■ **Brief**
This exercise calls for a copy of every line in the listing below that carries the word "Task".
═════ Material shown ═════
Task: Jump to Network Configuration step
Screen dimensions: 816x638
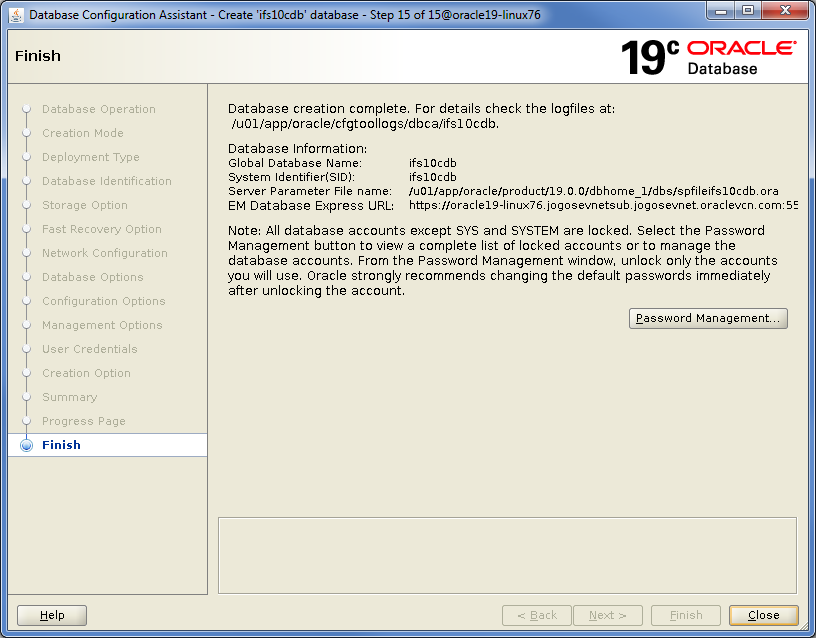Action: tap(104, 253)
═════
═════ Material shown ═════
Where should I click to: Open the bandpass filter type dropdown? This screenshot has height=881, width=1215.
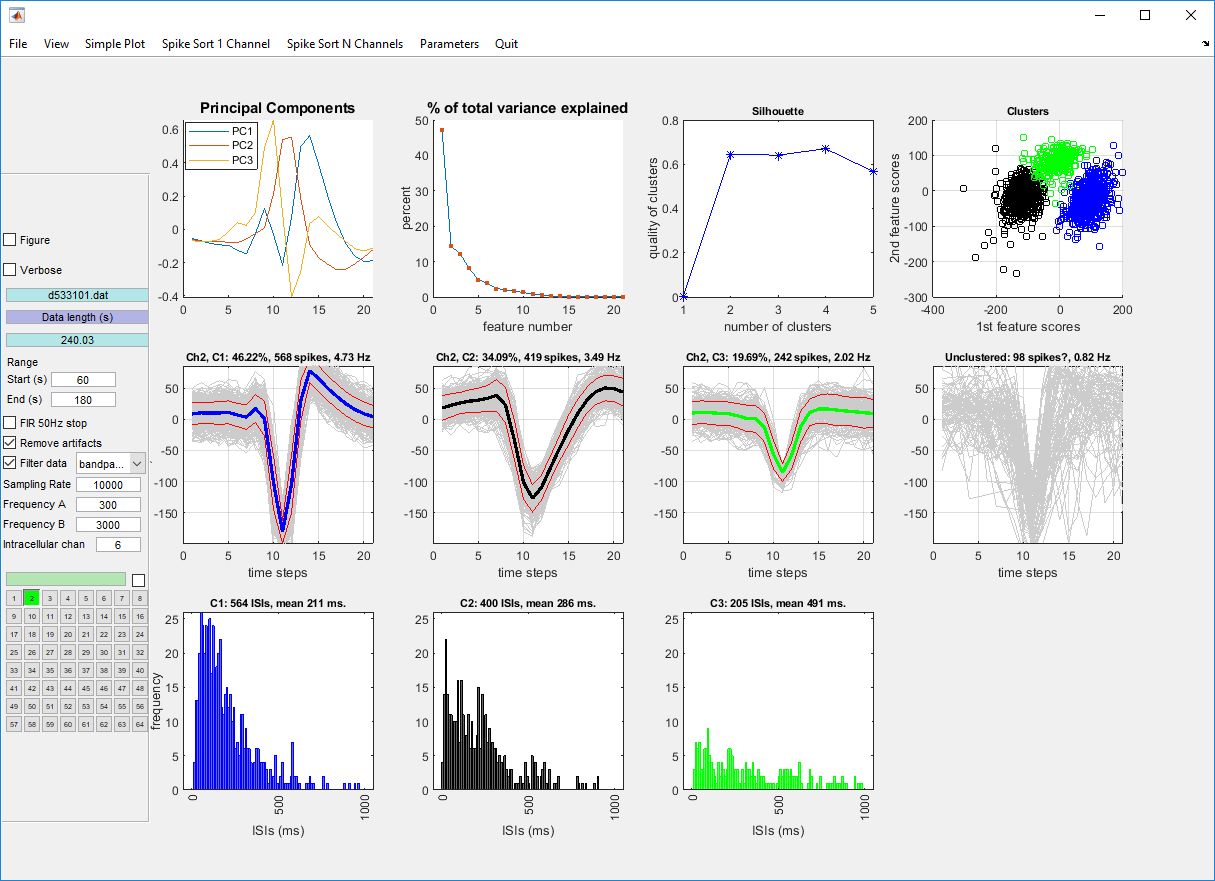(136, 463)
═════
═════ Material shown ═════
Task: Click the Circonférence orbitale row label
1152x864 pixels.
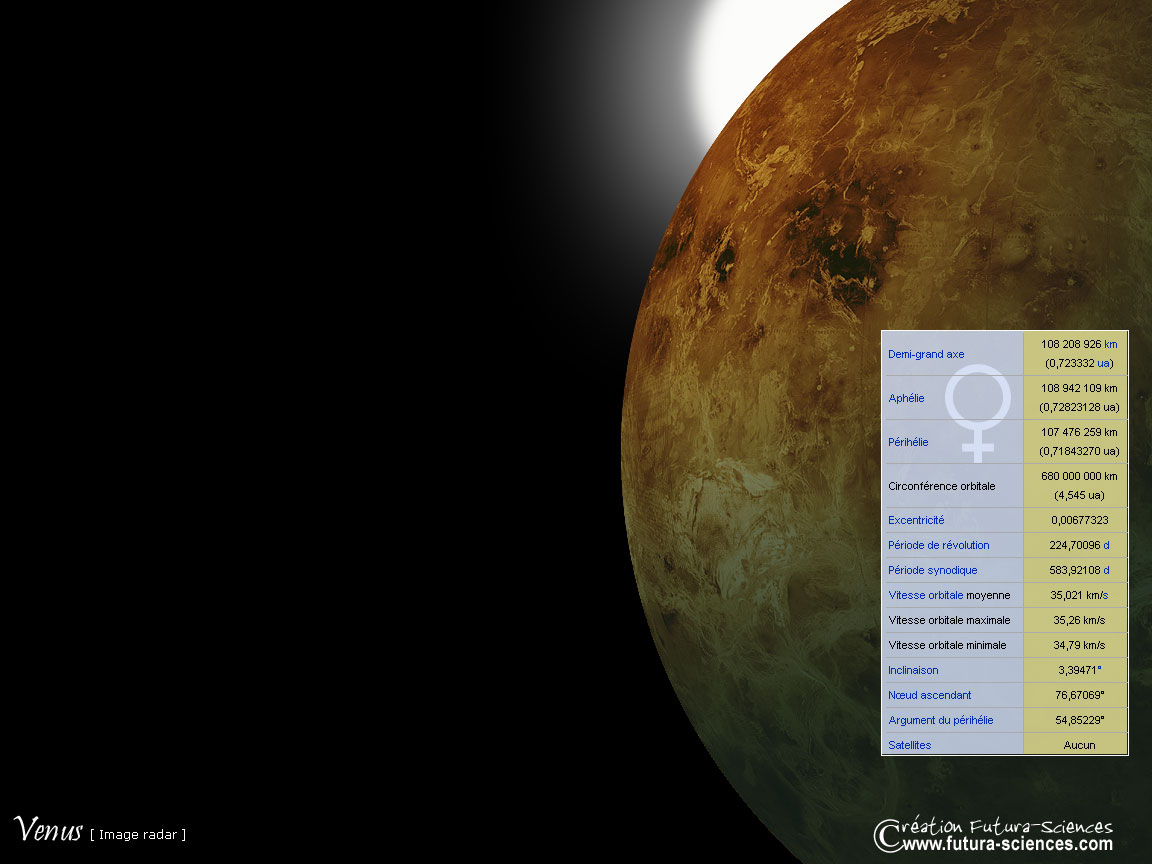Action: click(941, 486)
═════
■ **Result**
Task: Jump to Network Configuration step
Task: Click the Circonférence orbitale row label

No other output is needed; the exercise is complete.